A 50 anni dalla nascita, quale Europa?
Ma cosa è l’Europa? O forse è meglio dire cosa non è e cosa potrebbe essere. Dalla CECA all’UE, ma i problemi di base pesano ancora sul futuro
Di Giovanni Gelmini


In queste settimane abbiamo assistito ad un “bombardamento” mediatico sull’Europa in occasione dei 50 anni della firma del trattato di Roma, poi è tornato il silenzio. Ma cosa è l’Europa? O forse è meglio dire cosa non è e cosa potrebbe essere.

Per capire i problemi di oggi bisogna ripercorre la storia dell’Europa. Il primo atto è la costituzione dalla CECA, la Comunità Europea del Carbone e dell’Acciaio nel 1951. Allora, all’epoca del boom legato alla ricostruzione, era strategico per i 6 paesi principali dell’Europa continentale (Francia, Germania, Italia, Lussembrugo, Olanda) potere disporre di uno strumento sopranazionale di controllo della produzione dell’acciaio (il carbone non era visto come problema energetico, ma come materia prima per la produzione di Acciaio, infatti entra nella produzione del ferro come componete chimico più che come componete energetico). A fianco della CECA nasce anche l’EURATOM per il controllo dell’energia nucleare.

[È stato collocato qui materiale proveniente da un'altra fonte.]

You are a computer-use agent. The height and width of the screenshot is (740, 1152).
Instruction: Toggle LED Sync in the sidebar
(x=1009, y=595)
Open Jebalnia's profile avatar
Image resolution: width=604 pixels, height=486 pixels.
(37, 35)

Dopo alcuni anni ecco il trattato di Roma da cui ha origine la CEE. Si tratta di un trattato tra Stati, che cedono alcune prerogative ad un organismo collegiale. Non si tratta di una federazione, né di una organismo con una rappresentanza eletta direttamente dai cittadini e quindi con una autorità impositiva, ma solo di un ente che trae origine dal potere dai Governi e che deve rispettare tale potere.
Questo è il grandissimo limite che tutt’oggi rende difficile il percorso politico dell’Unione Europea. Infatti il Consiglio Europeo, malgrado sia eletto direttamente dei cittadini e costi un cifra enorme, anche per l’inutile mania delle due sedi, Strasburgo e Bruxelles, è praticamente un organismo senza potere reale se non un controllo sul bilancio e non può emanare leggi valide automaticamente, queste devono essere recepite dai singoli Stati.

Il primo allargamento della CEE da 6 a 10 è del 1973 e coinvolge Irlanda , Regno Unito, Danimarca a Svezia. In questo caso si tratta di paesi dello stesso livello dei paesi fondatori e non si creano difficoltà particolari, successivamente la comunità si allarga ad altri paesi: Grecia (1981), Spagna e Portogallo (1986).

Il grande cambiamento avviene con il crollo dell’impero bolscevico, crollo che è avvenuto forse in modo inaspettato. Era cosa ormai nota tra gli operatori che il sistema russo fosse allo stremo, ma che si dissolvesse senza quasi neanche sollevare una nuvola di polvere è sicuramente stata una cosa per molti inattesa, e che ha colto sicuramente di sorpresa la lentissima burocrazia europea. Così l’Europa si è trovata quasi improvvisamente di fronte alla riunificazione della Germania e allo sguardo desideroso dei Paesi europei liberatisi dal gioco sovietico.

Questo evento ha sicuramente segnato la svolta storica verso il nuovo millennio. Primo effetto della scomparsa della potenza russa è stato che gli Stati Uniti d’America sono trovati per la prima volta ad essere l’unica potenza mondiale.
Secondo è che l’Europa non ha più da temere militarmente dai paesi dell’Est e questi invece diventano possibili alleati e una risorsa economica da cavalcare.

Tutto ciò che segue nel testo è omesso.